About the Centre for the GeoHumanities
The Royal Holloway Centre for the GeoHumanities is a major interdisciplinary initiative cultivating links between arts and humanities scholars, creative practitioners, geographers and the cultural and heritage sectors.
The GeoHumanities is a term that describes the growing interdisciplinary engagement between Geography and arts and humanities disciplines. Its use in recent years reflects shared interests across these disciplines in scholarship on key geographical concepts such as space, place, landscape and environment.
The emergence of the GeoHumanities reflects recent developments in theory (including the spatial turn and the idea of the Anthropocene), politics (the increasing urgency of environmental crises and questions of displacement), technology (from the embrace of geo-coded data to artificial intelligence) and practice (site -specific performance art and the creative use of locative media).
The GeoHumanities also have a longer intellectual history rooted in the pre-disciplinary origins of Geography as ‘earth writing’. Geography has never been the exclusive preserve of geographers and has always posed a challenge to modern disciplinary thinking. It is therefore unsurprising that the GeoHumanities has emerged as a key field of interdisciplinary inquiry.

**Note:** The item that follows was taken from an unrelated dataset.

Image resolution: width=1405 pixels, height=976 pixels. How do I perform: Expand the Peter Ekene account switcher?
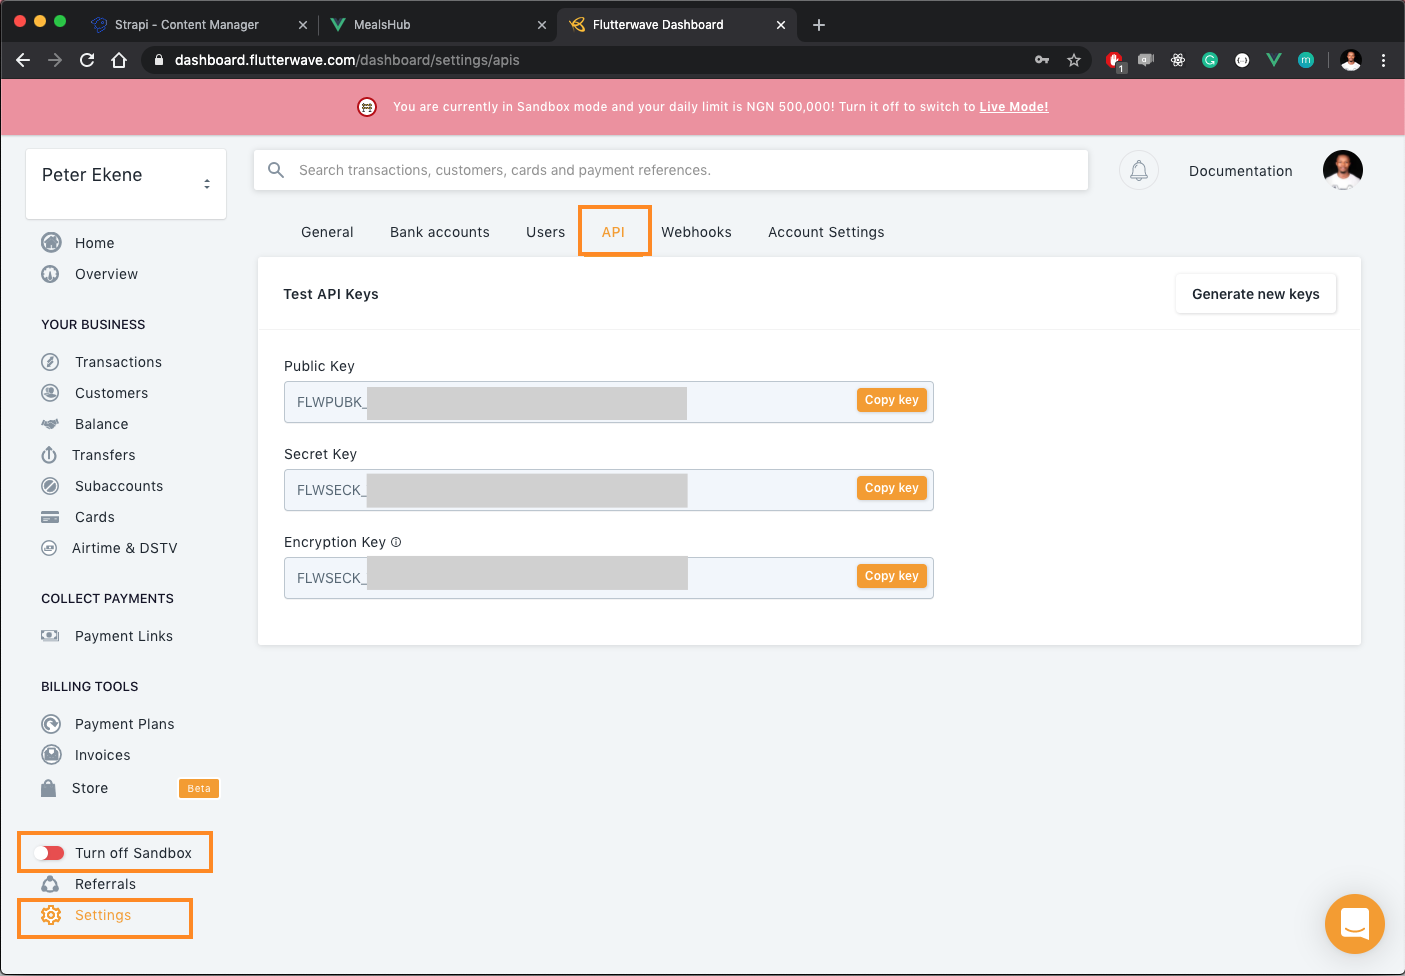pyautogui.click(x=207, y=183)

The work of the Centre focuses on four themes:
· Environmental imaginations
· Mobilities and the humanities
. Creative interventions in urban space and the environment
· Heritage, culture and nature
The Centre is also committed to supporting exchange between academics and practitioners through a programme of Creative Commissions. There have been three rounds of this programme since 2017, each with a distinct theme: ‘Creating earth futures’, ‘Variations on mobility’ and ‘Creating diasporic worlds’.